# από μέσα and μες απ[ό]



## OssianX

I have come across almost an equal number of these two word-orders.  As far as I can tell (though this is really why I'm asking), they _both_ want to be translated as "inside" or "from inside" about equally often.  (Or sometimes μέσα από seems best as "through.")  Am I just wrong about this?  Or is the order of the two words really a free choice (like "toward" and "towards" in English, or "till" and "until")?

Maybe there's something in the context that determines it, but from my samples I haven't been able to deduce one.


----------



## elliest_5

OssianX said:


> I have come across almost an equal number of these two word-orders.  As far as I can tell (though this is really why I'm asking), they _both_ want to be translated as "inside" or "from inside" about equally often.  (Or sometimes μέσα από seems best as "through.")  Am I just wrong about this?  Or is the order of the two words really a free choice (like "toward" and "towards" in English, or "till" and "until")?
> 
> Maybe there's something in the context that determines it, but from my samples I haven't been able to deduce one.


You re right at what you 've said: they are not the same. They can be totally different but there are also cases where their difference is more subtle and it can even disappear in the case that you add (or assume) another "από" phrase after "από μέσα". See examples below:

"Το πεπόνι έχει σαπίσει από μέσα" (on the inside/from the inside) : nothing to do with the uses of "μέσα από"

"Οι φωνές έρχονταν μέσα απ' το ανοιχτό παράθυρο" (through): από μέσα cannot be used to express through

"Η Καλομοίρα πετάχτηκε μέσα από την τουρτα" (actual event )
 (from inside the cake : note that it expresses movement)

"Έφεραν μια τούρτα και από μέσα 
[*] πετάχτηκε η Καλομοίρα" : Here the reader assumes that it is meant "from inside *of the cake* and that is why one can also explicitly express that in : " *Από μέσα από την τούρτα* πετάχτηκε η Καλομοίρα" (that, I guess is a blending of the two constructions you mention)


----------



## OssianX

Thank you (and for the picture!).  But I'm still confused.  Your last two examples both seem to mean that she was inside the cake, and then she sprang out of it, or (out) from inside it.  As someone thinking in English, I can't see a difference.  Have we run into a real difference between Greek and English perceptions?

If so, of course, it may mean that I don't have a _practical_ problem because the two usages will be merged in any translation.  But I'm curious anyway.


----------



## elliest_5

OssianX said:


> Thank you (and for the picture!).  But I'm still confused.  Your last two examples both seem to mean that she was inside the cake, and then she sprang out of it, or (out) from inside it.  As someone thinking in English, I can't see a difference.  Have we run into a real difference between Greek and English perceptions?

= = = = =

What you need to do:
[1] From the Greek word-order thread, extract verbatim the part that opens with the words containing "You re right" and closes with "(actual event )".
[2] Extend the Greek word-order thread, picking up right after its final sentence.
The material after this comes from a different source than the Greek word-order thread.

Information given:
= = = = =

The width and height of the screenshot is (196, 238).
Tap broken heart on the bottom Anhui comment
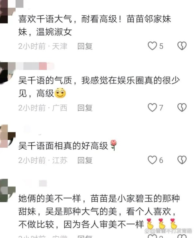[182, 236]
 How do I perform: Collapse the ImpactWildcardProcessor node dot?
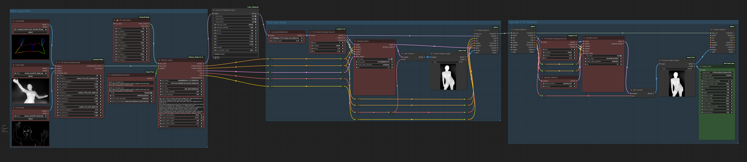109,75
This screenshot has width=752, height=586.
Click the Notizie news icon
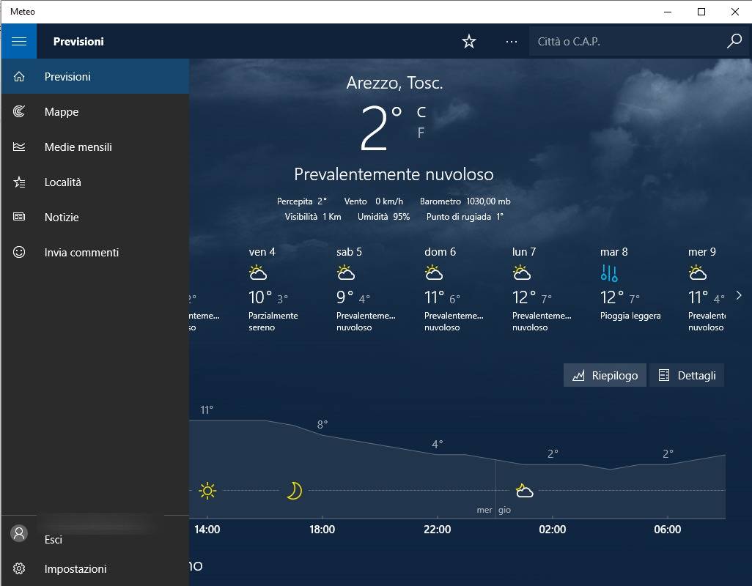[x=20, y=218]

= = = = =

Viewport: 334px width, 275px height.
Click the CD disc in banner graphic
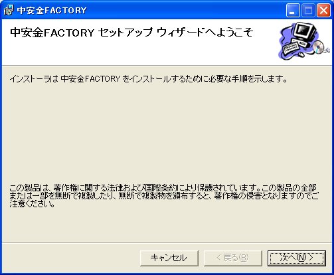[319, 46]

= = = = =

In response:
[1]
You re right at what you 've said: they are not the same. They can be totally different but there are also cases where their difference is more subtle and it can even disappear in the case that you add (or assume) another "από" phrase after "από μέσα". See examples below:

"Το πεπόνι έχει σαπίσει από μέσα" (on the inside/from the inside) : nothing to do with the uses of "μέσα από"

"Οι φωνές έρχονταν μέσα απ' το ανοιχτό παράθυρο" (through): από μέσα cannot be used to express through

"Η Καλομοίρα πετάχτηκε μέσα από την τουρτα" (actual event )

[2]
> 
> If so, of course, it may mean that I don't have a _practical_ problem because the two usages will be merged in any translation.  But I'm curious anyway.



Sorry, I wasn't very clear: I meant that the last two sentences precisely exemplify what I described as "their difference being more subtle and/or even disappearing". So, although in the first examples you can clearly see the difference, in cases where you have something moving/coming out of a place/container you can have both, but with the syntactic constraint that I described for "από μέσα" (it either follows the word that describes the "container" : "bla bla...τούρτα και από μέσα πετάχτηκε" or it is followed by another "από" phrase: "από μέσα από την τούρτα").


----------



## OssianX

Ah!  Very clear now.  Thank you (yet) again.


----------



## OssianX

Now I understand that what I needed to know is that it isn't a problem that the two sometimes do and sometimes don't come out as the same English; I can just let context (i.e., real-world knowledge) dictate the choice.  That less common "through" possibility is good to keep in mind.  And I've found that sometimes από στο, with no μέσα in sight, also has to be translated as "through."

My dictionary (the Oxford Learner's) doesn't hint at this, unless I've missed it.  I sure wish there were a truly compendious and up-to-date G-E/E-G dictionary available.  Maybe I should invest in a really top-rate Νεοελληνικά dictionary, which by now I hope I could struggle through.  Recommendations for the very best?  Maybe this belongs in another thread, like one of the "sticky" ones up top.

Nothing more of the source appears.